(Beginning of EXERCISE MATERIAL)

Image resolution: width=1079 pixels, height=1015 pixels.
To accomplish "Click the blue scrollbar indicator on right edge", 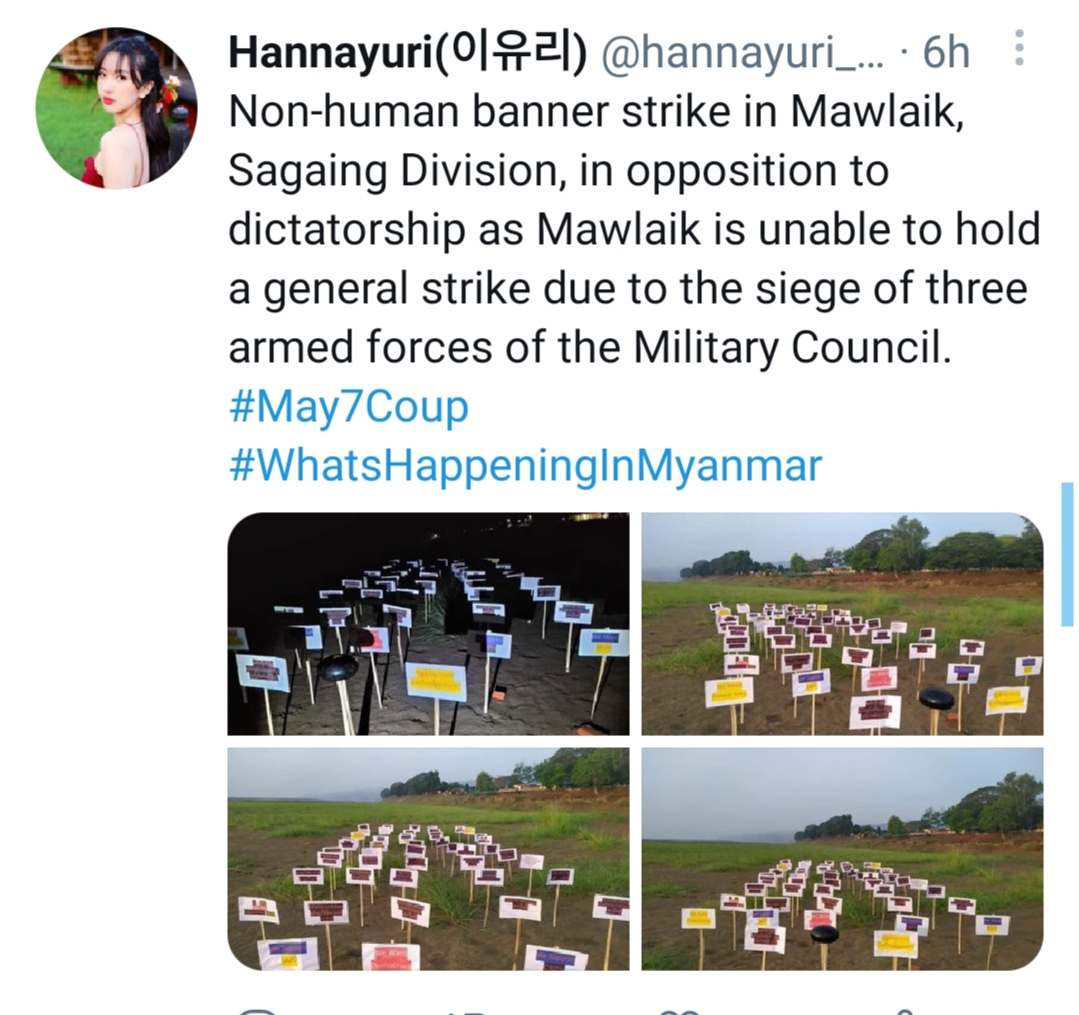I will tap(1067, 555).
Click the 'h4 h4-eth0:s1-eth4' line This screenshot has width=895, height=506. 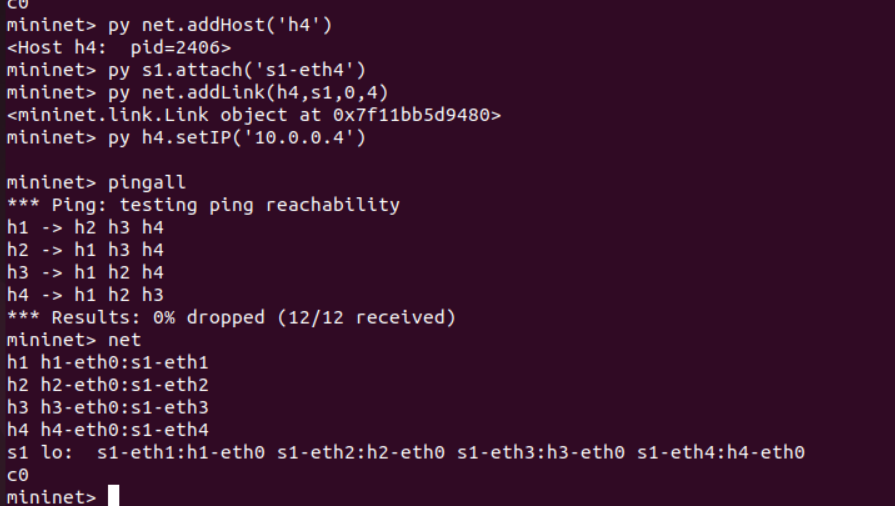click(107, 430)
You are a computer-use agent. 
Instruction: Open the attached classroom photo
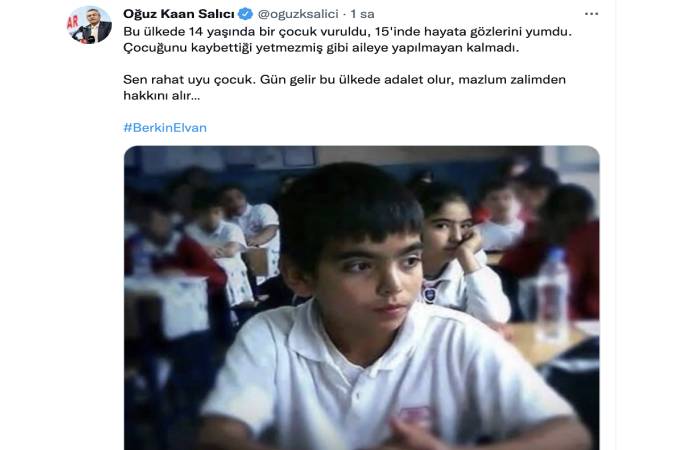coord(362,298)
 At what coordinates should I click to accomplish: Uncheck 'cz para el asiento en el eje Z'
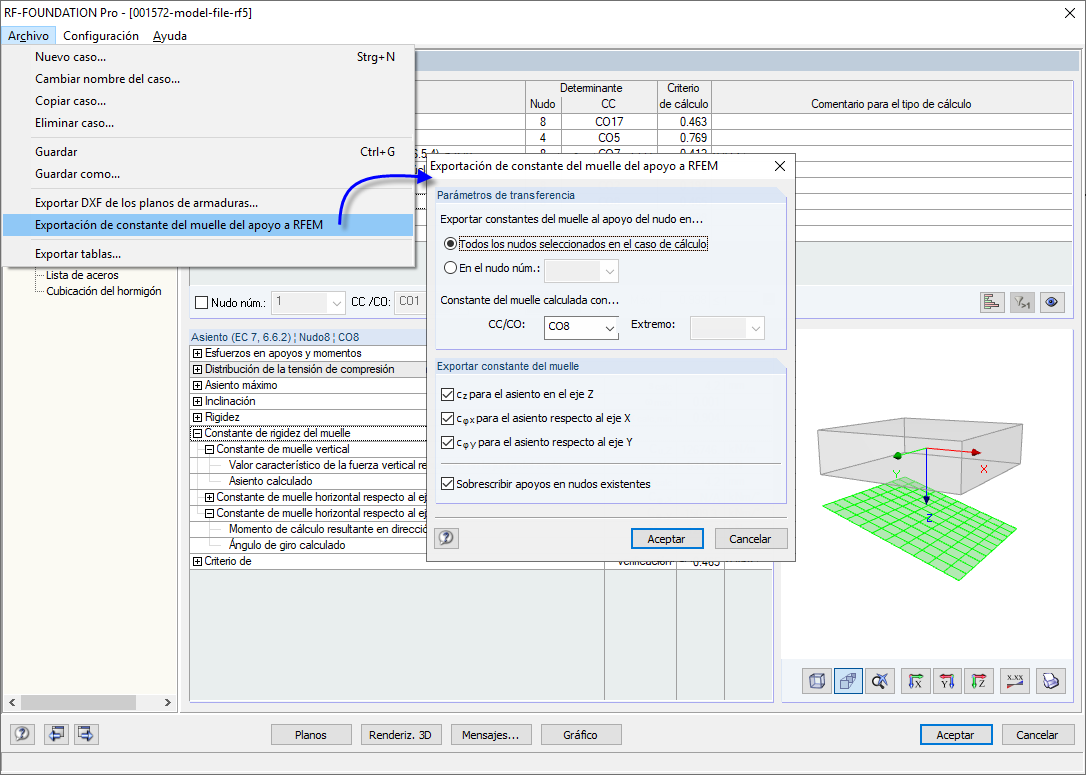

(End of EXERCISE MATERIAL)

AIM OF THE TASK:
Everything from the line with "You are a computer-use agent." through the last line of the listing above is to be copied exactly, both ends included, except the pictures.

RESPONSE:
You are a computer-use agent. 
Instruction: Open the attached classroom photo
coord(362,298)
 At what coordinates should I click to accomplish: Uncheck 'cz para el asiento en el eje Z'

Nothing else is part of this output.